Tom McNulty has lived along the road since 1974 and said its traffic has quadrupled since he has been there.

“I find it a very very dangerous road, I have had a few close shavings myself,” he said.

“I think there should definitely be a speed limit at that junction where the shop is. There is a bridge that blocks the view from the oncoming traffic from Derrylin and when you come out from the shop, it is very hard to see round the bridge.”

He added, “I think coming up to that cross, you take your life in your hands.

“If you are coming from Florencecourt, Lisbellaw, Enniskillen or Derrylin, we all meet at a junction, nobody knows who has the right of way. I would suggest that they put a roundabout on that.”

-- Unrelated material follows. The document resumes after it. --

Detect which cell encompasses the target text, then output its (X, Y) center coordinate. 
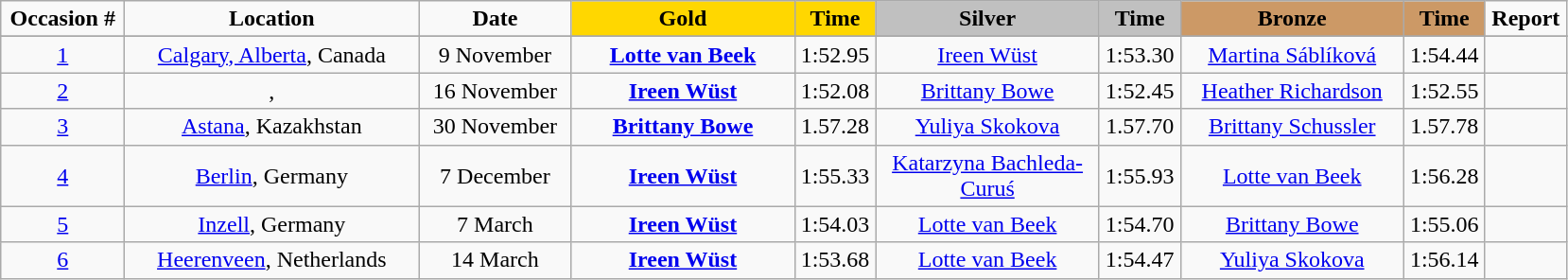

Gerry Rasdale, who lives beside McCorrys shop and runs holiday accommodation, said visitors are shocked that the roads remain in the same poor condition after more than thirty years.

“The whole spade work is done at least 15 years ago when they started these roads originally,” he said.

Mr Rasdale added, “We live beside the shop and if you go down there to the junction, you would not get out on that road and the speed that they are traveling at past a built up area with four junctions off it.

“There is absolutely no safety whatsoever. There is no signage, there are no road signs, signs are covered with bushes, it is a disaster waiting to happen.

Another frustrated resident Andrew Maguire said the road was in urgent need of improvement.

“The condition is bad and the maintenance of it is non existent, that includes the sides the hedgerows,” he said.

“We had land taken off us to do that bit of straightening and improvement 18 years ago and there has been one bit of work done to it since but otherwise nothing.

“The surface is poor, the vision seeing cars coming at speed, the hedgerows and the grass along the edge are not maintained.

“It needs to be straightened, the surface needs to be improved and the pathway which has been outlined by the stone verges, that is the route that the road is supposed to be taken.”